More than 100,000 businessmen are now locked out of their Ksh14 billion investment in cryptocurrency after a Canadian entrepreneur died last year taking his encrypted access to their money with him to the grave.
Quadriga CX, Canada’s biggest cryptocurrency exchange, on Tuesday said that is unable to get a strangehold of the Ksh14 billion after Gerald Cotten, 30, the company’s CEO died enroute to India.
Many of the digital currencies held by Quadriga are stored offline in accounts known as ‘cold wallets’ meant to protect them from hackers. Cotten is the only person who had access to the wallets. The company’s management has been thrust into a financial mess wondering how it will refund the 100,000 users.
In a statement posted on its website on Tuesday, the company said it was granted creditor protection in the Nova Scotia Supreme Court as it tries to figure out how to climb out of the financial mess.
“For the past weeks, we have worked extensively to address our liquidity issues which include attempting to locate and secure our very significant cryptocurrency reserves held in cold wallets.
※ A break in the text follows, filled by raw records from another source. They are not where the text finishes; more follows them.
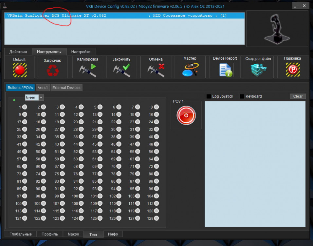Expand the Green color dropdown arrow
The height and width of the screenshot is (246, 313).
click(x=41, y=97)
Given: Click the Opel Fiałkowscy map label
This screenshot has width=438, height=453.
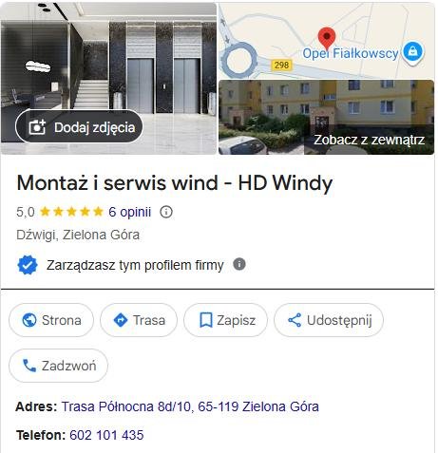Looking at the screenshot, I should click(x=351, y=53).
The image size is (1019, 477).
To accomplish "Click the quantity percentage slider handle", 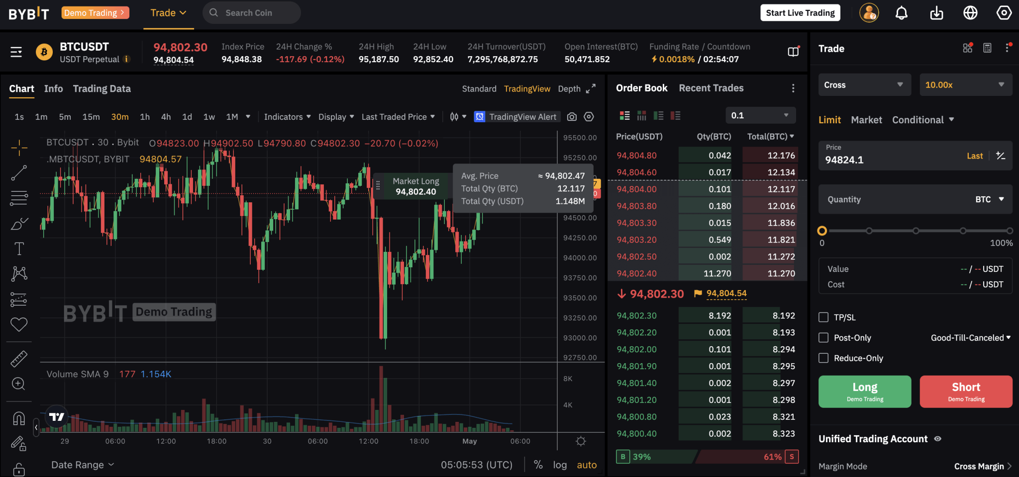I will [x=822, y=231].
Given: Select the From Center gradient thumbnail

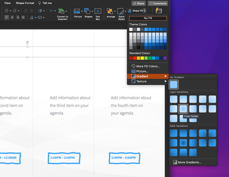Looking at the screenshot, I should coord(183,109).
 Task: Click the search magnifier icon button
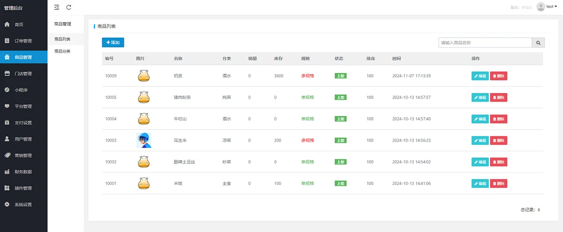point(538,43)
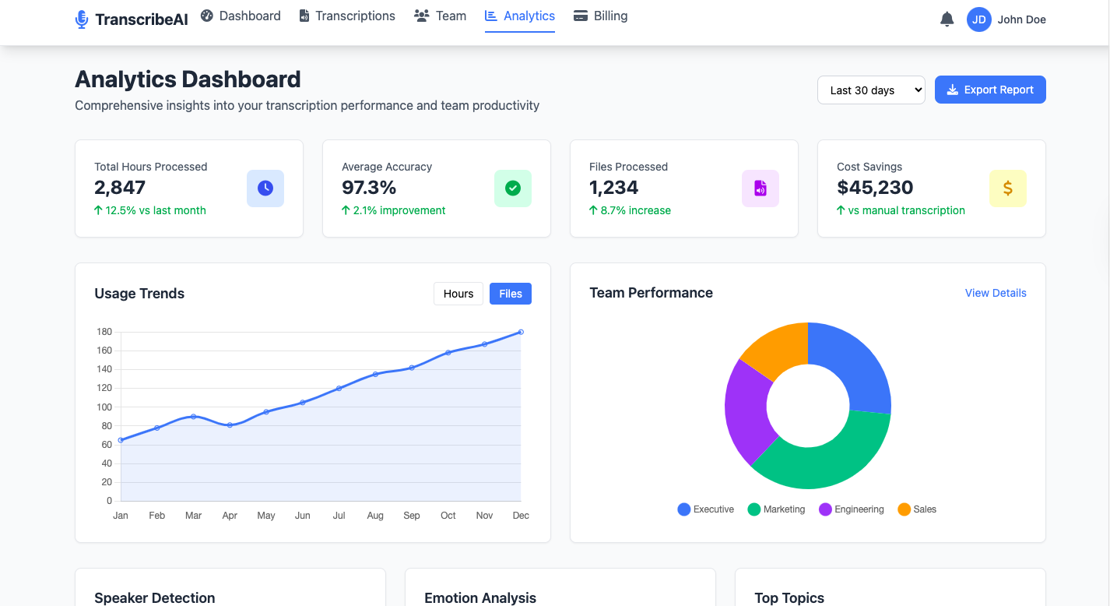Navigate to the Dashboard tab
Screen dimensions: 1110x606
click(241, 16)
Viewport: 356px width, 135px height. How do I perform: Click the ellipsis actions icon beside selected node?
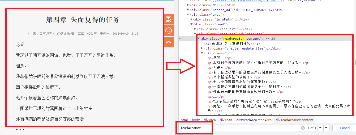[x=181, y=39]
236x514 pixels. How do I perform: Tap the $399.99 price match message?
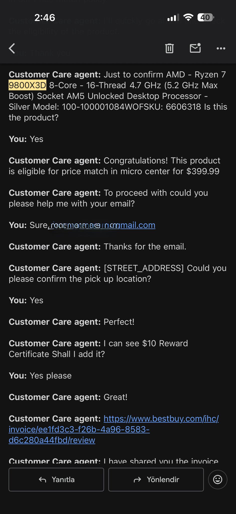114,166
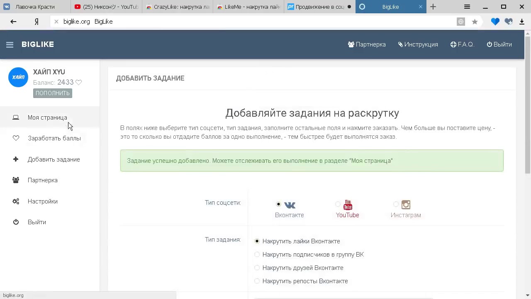Viewport: 531px width, 299px height.
Task: Click the Yandex home icon
Action: (37, 22)
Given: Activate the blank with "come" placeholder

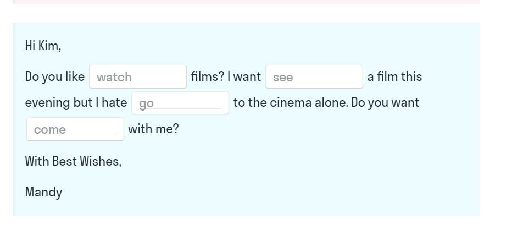Looking at the screenshot, I should pyautogui.click(x=75, y=129).
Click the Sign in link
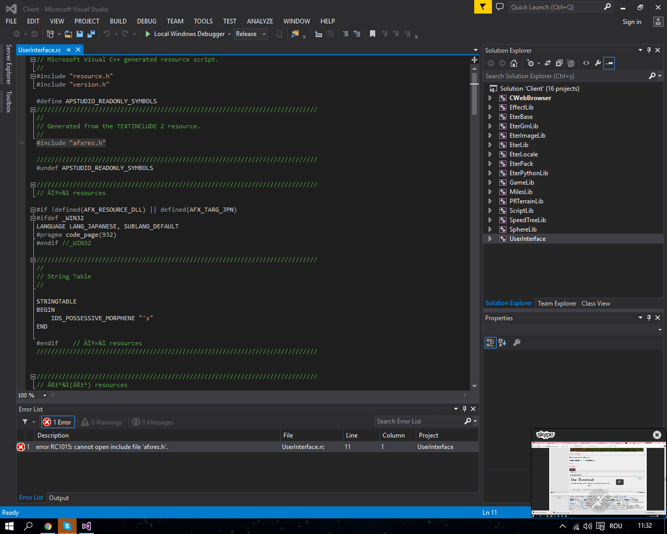Screen dimensions: 667x534 [632, 21]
Unfortunately, these efforts have not been successful,” read the statement.
Quadriga’s quagmire is likely to raise debate on investor safety in an industry that is not properly regulated.
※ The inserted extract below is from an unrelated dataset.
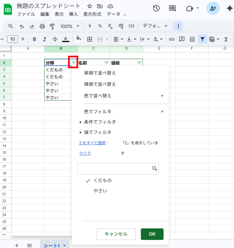
Task: Expand the 条件でフィルタ section
Action: click(100, 122)
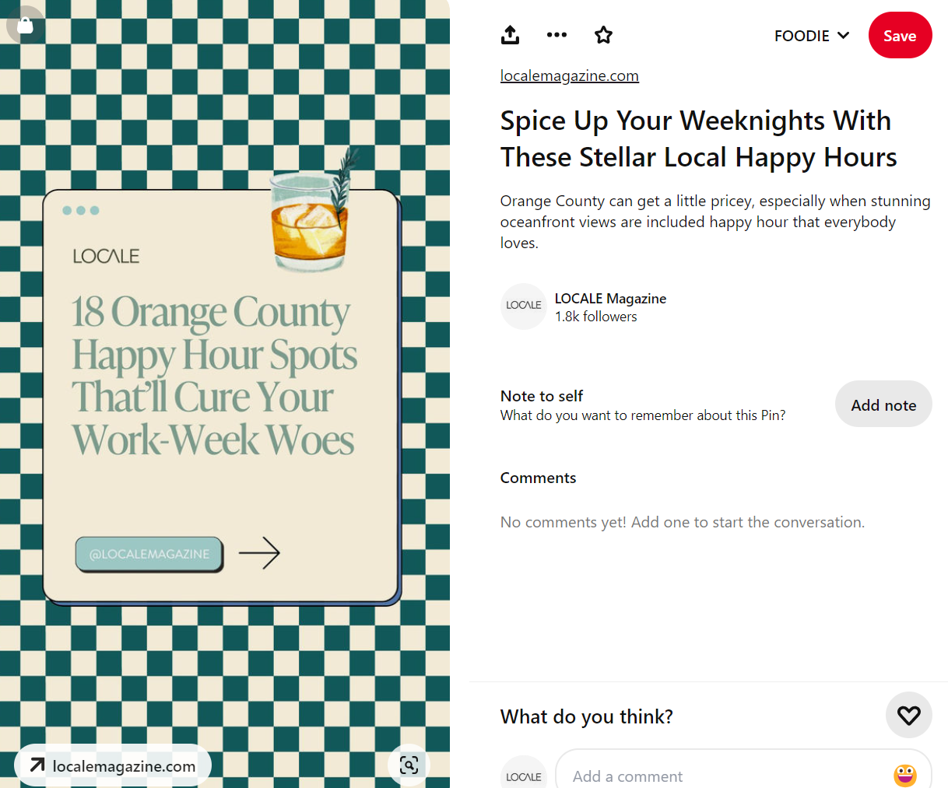The height and width of the screenshot is (788, 948).
Task: Open the three-dot more options menu
Action: click(557, 35)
Cotten’s widow, Jennifer Robertson in an affidavit said that the laptop that Cotten used to run the currency exchange is encrypted.
“I do not know the password or recovery key. Despite repeated and diligent searches, I have not been able to find them written down anywhere.” said Ms Robertson.
The company has hired tech experts to see if any information could be retrieved but ongoing efforts have had only ‘limited success’ in recovering a few coins and some information from Cotten’s computer and phone.
Documents filed at the court indicate that Quadriga is also investigating whether some of the cryptocurrency could be secured on other exchanges.